From its first use in paracetamol (Acetaminophen, APAP) overdose, oral acetylcysteine (NAC) was controversial [1,2]. Intravenous (IV) NAC was initially no less provocative [3,4]. Yet, over a few short years both the 72-h oral, and the 20-h IV protocols rapidly became standard practices. Three facts likely hampered altering these regimens: (1) The case-fatality rate in untreated patients was very low. (2) The case-fatality rate in NAC-treated patients was even lower, suggesting efficacy. (3) Although some patients developed hepatotoxicity despite NAC, recovery was generally complete and uneventful. Additionally, legitimate concerns that delayed or prolonged methionine exacerbated hepatotoxicity prevented extending the IV protocol for over a decade [5]. Even when prolonged NAC was accepted for patients with fulminant hepatic failure, the initial protocols remained static.

NAC therapy, however, is not benign. The foul-smelling oral protocol commonly produced nausea and emesis, and the IV therapy caused more concerning anaphylactoid reactions. Combined with the complexity of the 3-bag IV protocol these adverse effects led to countless interruptions and premature terminations of care. Small changes occurred over time such as extending the 20-h protocol to 21 h in an attempt to the limit anaphylactoid events. Also, although discussions regarding tailoring NAC regimens to various patient scenarios arose, they rarely gained traction.

The nature of APAP overdose also evolved as preparations that combined APAP with anticholinergics or opioids as well as modified release products were introduced. This added complexity as delayed peak concentrations, multiple peak concentrations, patients who crossed from below treatment thresholds to above, and prolonged elimination phases were all recognized. Treatment decisions were further complicated by the introduction of multiple variations of Rumack–Matthew nomogram [6] notwithstanding the fact that it was nearly flawless in thousands of cases.
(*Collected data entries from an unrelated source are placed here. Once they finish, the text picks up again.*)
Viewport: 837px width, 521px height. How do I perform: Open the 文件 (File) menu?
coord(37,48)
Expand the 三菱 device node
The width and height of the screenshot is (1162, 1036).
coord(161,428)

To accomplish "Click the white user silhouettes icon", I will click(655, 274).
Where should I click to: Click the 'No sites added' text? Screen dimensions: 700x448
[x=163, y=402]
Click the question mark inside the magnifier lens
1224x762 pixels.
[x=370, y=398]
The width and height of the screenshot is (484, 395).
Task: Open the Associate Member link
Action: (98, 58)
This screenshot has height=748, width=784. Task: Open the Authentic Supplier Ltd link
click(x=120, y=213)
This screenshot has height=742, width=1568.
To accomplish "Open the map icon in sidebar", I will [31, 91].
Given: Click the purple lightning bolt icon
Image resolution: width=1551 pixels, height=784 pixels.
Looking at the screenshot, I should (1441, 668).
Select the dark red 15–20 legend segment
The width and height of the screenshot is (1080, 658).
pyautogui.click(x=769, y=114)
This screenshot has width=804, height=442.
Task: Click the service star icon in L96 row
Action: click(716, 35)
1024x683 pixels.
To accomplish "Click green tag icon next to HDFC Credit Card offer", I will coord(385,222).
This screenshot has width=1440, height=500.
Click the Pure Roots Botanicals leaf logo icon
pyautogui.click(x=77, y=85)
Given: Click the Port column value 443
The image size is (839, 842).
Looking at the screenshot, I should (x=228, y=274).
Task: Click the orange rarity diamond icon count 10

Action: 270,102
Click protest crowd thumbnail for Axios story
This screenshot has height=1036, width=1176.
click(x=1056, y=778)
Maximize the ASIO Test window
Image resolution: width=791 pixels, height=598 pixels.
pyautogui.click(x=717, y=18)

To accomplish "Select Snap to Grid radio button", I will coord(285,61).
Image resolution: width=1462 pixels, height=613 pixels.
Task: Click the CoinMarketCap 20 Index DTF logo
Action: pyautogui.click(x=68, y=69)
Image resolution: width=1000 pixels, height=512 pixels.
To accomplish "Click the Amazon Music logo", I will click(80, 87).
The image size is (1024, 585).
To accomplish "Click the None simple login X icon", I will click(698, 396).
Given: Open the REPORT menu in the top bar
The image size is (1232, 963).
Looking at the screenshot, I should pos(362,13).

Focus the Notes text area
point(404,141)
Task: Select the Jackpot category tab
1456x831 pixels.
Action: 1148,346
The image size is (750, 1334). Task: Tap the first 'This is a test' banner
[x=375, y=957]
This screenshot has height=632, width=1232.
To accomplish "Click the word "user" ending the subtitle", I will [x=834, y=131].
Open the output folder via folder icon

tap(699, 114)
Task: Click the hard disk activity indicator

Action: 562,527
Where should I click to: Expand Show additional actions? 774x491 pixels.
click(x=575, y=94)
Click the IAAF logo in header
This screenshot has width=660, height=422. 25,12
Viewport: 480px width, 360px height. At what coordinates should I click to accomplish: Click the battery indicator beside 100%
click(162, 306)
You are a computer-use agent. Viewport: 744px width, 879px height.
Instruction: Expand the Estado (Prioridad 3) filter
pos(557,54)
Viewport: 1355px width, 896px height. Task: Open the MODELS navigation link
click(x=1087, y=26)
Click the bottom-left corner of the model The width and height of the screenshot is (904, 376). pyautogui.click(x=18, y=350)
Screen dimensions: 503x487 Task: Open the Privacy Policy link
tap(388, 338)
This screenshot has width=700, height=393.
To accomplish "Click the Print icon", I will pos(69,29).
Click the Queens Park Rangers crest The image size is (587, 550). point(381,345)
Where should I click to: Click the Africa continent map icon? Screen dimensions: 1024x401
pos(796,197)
Finally, after decades of use, the first major modification to NAC therapy was introduced when the SNAP (Scottish and Newcastle antiemetic pre-treatment for paracetamol poisoning) study demonstrated that a novel 12-hour IV NAC regimen reduced adverse reactions and interruptions of therapy [7]. Since then, multiple alternative doses, rates, and duration of NAC therapy have modified clinical practice, the most notable of which is increasing the dose in patients with massive ingestions [8].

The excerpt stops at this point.